- [The problem]: Put the lines below into a Markdown table with two columns, No. and Line, giving each line its own numbered row and leaving out blank lines.
────────────────
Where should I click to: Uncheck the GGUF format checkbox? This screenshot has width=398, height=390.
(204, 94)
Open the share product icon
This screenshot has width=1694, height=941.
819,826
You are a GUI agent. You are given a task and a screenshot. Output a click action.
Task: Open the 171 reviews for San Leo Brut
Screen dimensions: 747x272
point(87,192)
────────────────
- [Task answer]:
| No. | Line |
|---|---|
| 1 | Where should I click to: Uncheck the GGUF format checkbox? This screenshot has width=398, height=390. |
| 2 | (204, 94) |
| 3 | Open the share product icon |
| 4 | This screenshot has width=1694, height=941. |
| 5 | 819,826 |
| 6 | You are a GUI agent. You are given a task and a screenshot. Output a click action. |
| 7 | Task: Open the 171 reviews for San Leo Brut |
| 8 | Screen dimensions: 747x272 |
| 9 | point(87,192) |